Rocker also brings convenience to the usage of Amazon ECR. The issue is that ECR uses an external authentication mechanism. It is not always convenient, especially for using with continuous integration tools. That is why Rocker does all of the external machinery for you behind the scenes, all you need is to have appropriate AWS credentials present, same as for S3.

For more information about working with ECR, follow their documentation.

Example:

FROM 12345.dkr.ecr.us-east-1.amazonaws.com/alpine:3.2
…
PUSH 12345.dkr.ecr.us-east-1.amazonaws.com/my-web-app

(where 12345 is your account id)

Where to go next?

  1. See Rocker’s Rockerfile as an example
  2. See Rsync Rockerfile
  3. See Example Rockerfile
  4. Use Rockerfile.tmLanguage for SublimeText

Contributing

Dependencies

Rocker uses GO15VENDOREXPERIMENT, so all dependencies are vendored and I'm afraid you will need at least Golang v1.5 to be able to compile.

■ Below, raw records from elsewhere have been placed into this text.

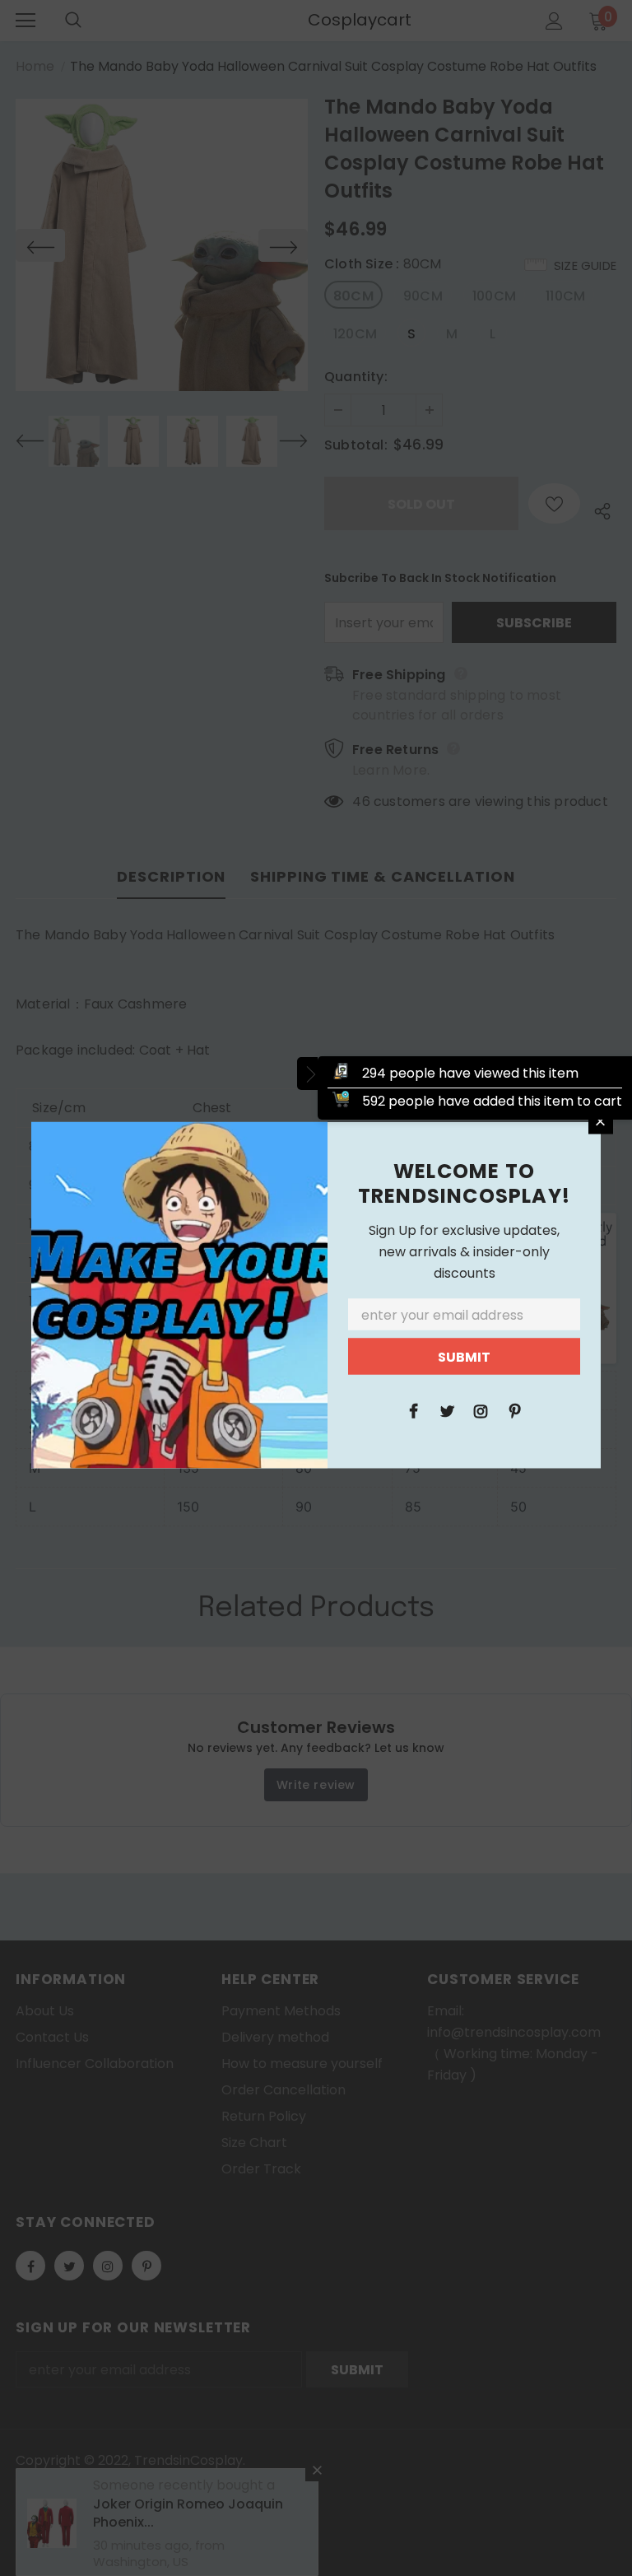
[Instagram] (480, 1409)
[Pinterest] (514, 1409)
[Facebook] (413, 1409)
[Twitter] (446, 1409)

Please, use gofmt in order to automatically re-format Go code into vendor standardized convention. Ideally, you have to set it on post-save action in your IDE. For SublimeText3, the GoSublime package does the right thing. Also, solution for Intellij IDEA.

Build

You can build Rocker as any other Golang package. Rocker is also go-gettable.

go build

or

go install

or

go get -u github.com/grammarly/rocker

or build for all platforms:

make cross

Test

To run unit tests you should run:

make test

And for integration tests:

make test_integration

Also a useful thing to have:

echo "make test" > .git/hooks/pre-push && chmod +x .git/hooks/pre-push

Don't be afraid of looking under the hood of Makefile to figure out how to run particular test cases.

TODO

grep -R TODO **/*.go | grep -v '^vendor/'

License

(c) Copyright 2015 Grammarly, Inc.

Licensed under the Apache License, Version 2.0 (the "License"); you may not use this file except in compliance with the License. You may obtain a copy of the License at

http://www.apache.org/licenses/LICENSE-2.0

Unless required by applicable law or agreed to in writing, software distributed under the License is distributed on an "AS IS" BASIS, WITHOUT WARRANTIES OR CONDITIONS OF ANY KIND, either express or implied. See the License for the specific language governing permissions and limitations under the License.